Work required = Give only the number of lines in the data that contain the word "ribbon".

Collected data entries
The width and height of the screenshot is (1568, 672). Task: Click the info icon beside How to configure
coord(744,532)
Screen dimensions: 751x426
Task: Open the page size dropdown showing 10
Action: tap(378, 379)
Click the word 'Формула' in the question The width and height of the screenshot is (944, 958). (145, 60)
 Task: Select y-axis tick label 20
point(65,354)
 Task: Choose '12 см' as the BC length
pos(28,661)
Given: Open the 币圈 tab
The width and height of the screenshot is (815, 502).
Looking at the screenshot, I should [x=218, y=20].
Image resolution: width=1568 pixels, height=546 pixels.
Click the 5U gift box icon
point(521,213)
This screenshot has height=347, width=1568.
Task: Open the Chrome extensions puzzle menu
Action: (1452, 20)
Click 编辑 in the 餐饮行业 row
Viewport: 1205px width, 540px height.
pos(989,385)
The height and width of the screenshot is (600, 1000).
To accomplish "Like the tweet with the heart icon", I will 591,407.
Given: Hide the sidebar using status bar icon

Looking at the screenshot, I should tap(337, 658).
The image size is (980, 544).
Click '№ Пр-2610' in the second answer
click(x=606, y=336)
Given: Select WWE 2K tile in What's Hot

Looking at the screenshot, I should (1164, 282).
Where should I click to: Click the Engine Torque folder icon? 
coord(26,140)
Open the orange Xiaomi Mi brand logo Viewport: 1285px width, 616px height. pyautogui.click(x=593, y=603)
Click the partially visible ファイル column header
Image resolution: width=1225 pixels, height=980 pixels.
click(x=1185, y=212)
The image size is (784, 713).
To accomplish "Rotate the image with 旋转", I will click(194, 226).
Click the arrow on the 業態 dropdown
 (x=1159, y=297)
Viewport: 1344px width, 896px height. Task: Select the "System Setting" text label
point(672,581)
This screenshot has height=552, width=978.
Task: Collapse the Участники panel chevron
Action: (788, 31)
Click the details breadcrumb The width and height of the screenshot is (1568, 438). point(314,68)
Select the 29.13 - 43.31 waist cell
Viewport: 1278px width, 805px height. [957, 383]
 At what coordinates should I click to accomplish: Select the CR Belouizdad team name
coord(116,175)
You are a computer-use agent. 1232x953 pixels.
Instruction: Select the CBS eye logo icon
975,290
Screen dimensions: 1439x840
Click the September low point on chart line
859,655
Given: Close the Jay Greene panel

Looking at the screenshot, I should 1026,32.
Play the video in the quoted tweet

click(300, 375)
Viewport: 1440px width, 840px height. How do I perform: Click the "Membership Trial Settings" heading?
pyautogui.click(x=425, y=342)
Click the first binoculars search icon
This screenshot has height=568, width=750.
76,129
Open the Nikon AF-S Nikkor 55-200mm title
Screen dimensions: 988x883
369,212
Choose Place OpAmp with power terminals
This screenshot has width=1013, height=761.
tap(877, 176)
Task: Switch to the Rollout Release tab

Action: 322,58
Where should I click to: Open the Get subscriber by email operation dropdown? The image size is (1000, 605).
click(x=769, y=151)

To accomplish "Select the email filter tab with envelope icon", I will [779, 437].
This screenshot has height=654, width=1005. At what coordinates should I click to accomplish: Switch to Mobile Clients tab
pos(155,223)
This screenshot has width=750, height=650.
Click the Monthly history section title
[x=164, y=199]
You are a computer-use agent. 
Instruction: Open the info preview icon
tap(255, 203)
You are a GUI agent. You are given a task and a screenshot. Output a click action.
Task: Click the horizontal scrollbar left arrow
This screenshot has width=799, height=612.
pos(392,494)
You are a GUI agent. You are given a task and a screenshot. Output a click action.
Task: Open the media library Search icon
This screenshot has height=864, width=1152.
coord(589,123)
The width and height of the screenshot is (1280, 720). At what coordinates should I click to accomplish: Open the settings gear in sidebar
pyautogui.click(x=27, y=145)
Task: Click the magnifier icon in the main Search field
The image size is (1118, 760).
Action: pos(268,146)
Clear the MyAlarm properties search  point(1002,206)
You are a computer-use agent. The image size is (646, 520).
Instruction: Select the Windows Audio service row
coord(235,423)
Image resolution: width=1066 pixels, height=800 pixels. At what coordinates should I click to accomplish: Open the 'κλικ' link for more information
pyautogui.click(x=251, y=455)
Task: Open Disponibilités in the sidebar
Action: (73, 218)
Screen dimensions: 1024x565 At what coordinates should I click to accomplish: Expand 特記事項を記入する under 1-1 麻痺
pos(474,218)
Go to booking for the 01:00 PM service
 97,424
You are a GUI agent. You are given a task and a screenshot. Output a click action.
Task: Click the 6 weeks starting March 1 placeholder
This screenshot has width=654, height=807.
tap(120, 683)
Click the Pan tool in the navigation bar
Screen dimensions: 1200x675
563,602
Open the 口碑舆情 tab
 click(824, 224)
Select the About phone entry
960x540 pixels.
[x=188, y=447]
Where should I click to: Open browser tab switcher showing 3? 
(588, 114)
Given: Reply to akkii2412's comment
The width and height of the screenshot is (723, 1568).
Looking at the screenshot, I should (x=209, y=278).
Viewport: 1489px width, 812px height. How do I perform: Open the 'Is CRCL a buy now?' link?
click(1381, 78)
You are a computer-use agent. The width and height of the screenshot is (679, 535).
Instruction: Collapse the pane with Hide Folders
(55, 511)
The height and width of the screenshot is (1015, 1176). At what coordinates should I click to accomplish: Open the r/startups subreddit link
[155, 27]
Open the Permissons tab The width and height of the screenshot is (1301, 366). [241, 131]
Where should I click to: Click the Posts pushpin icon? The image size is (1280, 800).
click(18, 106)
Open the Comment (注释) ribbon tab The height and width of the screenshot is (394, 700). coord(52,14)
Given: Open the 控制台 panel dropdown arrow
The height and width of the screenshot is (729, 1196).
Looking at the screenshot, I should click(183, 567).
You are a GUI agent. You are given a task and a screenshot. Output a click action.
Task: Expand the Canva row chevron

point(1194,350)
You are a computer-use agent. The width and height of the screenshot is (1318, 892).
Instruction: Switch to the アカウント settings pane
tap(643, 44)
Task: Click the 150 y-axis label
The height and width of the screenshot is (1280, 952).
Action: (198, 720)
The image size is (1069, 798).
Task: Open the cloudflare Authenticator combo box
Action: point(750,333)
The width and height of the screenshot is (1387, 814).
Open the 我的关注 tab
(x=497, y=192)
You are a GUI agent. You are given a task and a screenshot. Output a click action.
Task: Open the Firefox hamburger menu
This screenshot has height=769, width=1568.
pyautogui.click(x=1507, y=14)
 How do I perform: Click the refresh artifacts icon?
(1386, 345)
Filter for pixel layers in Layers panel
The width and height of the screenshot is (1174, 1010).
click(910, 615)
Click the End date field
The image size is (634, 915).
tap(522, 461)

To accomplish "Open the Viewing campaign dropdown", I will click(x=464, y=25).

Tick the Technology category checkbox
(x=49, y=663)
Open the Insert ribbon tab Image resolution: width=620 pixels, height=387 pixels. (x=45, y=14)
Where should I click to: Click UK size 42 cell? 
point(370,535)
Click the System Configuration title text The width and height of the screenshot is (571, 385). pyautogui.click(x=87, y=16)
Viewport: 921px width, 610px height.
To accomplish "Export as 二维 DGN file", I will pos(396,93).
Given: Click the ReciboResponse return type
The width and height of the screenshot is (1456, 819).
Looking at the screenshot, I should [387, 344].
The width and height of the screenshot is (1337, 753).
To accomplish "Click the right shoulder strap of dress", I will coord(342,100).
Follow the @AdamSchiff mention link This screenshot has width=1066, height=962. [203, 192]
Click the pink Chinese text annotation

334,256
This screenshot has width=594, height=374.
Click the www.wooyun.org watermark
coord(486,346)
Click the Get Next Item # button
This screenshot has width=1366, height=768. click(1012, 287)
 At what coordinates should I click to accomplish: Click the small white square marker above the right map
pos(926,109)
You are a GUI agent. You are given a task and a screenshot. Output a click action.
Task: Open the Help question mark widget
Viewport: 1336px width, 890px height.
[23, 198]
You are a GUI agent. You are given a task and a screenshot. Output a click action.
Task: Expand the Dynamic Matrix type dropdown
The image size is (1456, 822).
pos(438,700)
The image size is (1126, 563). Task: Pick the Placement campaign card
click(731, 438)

Written answer = 2